Microinjections of 2.0-6.0 microg quinpirole into the AVTA dose dependently decreased EtOH intake 40-80% during the first 30 min of the limited access sessions but did not alter SACC intake. Injections of 2.0-4.0 microg quinelorane into the AVTA also reduced EtOH intake in the first 30 min. Administration of 0.5-2.0 microg sulpiride into the AVTA had no effect on either EtOH or SACC intakes but did attenuate the effects of quinpirole on reducing EtOH intake. Injections of 2.0-4.0 quinpirole 2 mm dorsal to the VTA did not alter EtOH or SACC intakes. Posterior VTA injections of quinpirole decreased EtOH and SACC intakes approximately 25-30% and 60-70%, respectively, in the first 30 min. None of the treatments altered intakes during the 30-120 min period.
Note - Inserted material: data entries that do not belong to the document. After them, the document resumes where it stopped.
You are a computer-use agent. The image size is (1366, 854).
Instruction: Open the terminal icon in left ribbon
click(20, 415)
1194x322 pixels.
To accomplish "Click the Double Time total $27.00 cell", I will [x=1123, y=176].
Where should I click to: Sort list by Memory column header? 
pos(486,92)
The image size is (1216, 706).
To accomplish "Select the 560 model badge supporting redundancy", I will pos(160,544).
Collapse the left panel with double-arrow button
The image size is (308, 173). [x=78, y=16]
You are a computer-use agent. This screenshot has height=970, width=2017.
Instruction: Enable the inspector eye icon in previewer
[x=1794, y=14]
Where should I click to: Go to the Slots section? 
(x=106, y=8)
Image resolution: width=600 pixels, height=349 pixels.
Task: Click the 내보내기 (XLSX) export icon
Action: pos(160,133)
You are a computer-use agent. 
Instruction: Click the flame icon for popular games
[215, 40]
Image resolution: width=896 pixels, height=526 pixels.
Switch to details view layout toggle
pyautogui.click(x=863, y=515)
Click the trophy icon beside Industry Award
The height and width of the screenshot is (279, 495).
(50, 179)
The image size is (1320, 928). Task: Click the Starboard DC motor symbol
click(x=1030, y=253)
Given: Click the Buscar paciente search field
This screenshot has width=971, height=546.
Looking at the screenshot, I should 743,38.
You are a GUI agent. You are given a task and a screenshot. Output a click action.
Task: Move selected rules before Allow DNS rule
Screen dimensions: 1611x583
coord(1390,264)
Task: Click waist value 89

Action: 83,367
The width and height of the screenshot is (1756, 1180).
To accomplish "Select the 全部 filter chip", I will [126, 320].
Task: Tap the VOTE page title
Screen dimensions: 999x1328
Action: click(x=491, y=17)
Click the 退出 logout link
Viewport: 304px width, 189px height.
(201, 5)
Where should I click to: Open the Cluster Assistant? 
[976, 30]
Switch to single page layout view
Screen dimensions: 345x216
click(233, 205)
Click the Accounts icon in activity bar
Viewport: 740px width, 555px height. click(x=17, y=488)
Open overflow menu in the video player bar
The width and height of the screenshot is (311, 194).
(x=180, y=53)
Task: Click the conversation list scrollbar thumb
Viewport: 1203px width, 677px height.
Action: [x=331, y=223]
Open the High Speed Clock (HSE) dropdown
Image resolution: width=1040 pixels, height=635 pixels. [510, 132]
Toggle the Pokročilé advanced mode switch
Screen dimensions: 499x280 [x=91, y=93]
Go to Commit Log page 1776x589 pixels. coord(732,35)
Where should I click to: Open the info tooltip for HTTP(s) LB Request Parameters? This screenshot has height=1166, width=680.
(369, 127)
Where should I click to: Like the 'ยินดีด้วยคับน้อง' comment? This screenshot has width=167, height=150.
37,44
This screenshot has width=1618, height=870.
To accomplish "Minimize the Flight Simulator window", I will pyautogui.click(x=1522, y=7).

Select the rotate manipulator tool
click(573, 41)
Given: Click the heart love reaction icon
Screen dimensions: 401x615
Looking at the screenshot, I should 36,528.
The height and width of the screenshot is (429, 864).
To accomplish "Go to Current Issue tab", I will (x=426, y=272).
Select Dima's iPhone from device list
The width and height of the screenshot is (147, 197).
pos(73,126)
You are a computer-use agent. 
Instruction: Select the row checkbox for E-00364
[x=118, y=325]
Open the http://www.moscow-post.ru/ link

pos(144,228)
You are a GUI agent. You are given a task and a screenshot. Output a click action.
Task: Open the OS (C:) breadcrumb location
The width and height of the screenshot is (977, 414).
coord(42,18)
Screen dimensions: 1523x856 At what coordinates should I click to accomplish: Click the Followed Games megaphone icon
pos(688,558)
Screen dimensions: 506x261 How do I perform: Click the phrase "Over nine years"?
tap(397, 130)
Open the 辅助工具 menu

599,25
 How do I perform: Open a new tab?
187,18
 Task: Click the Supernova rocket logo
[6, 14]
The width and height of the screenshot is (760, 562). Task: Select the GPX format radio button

The data suggest that DA neuronal activity within the AVTA may be important for maintaining EtOH drinking in P rats, whereas DA neuronal activity within the PVTA may be involved in regulating general drinking and/or motivational behaviors. Overall, the results confirm the involvement of mesolimbic DA in EtOH self-administration and suggest that there is functional heterogeneity within the VTA regulating drinking behavior of the P rat.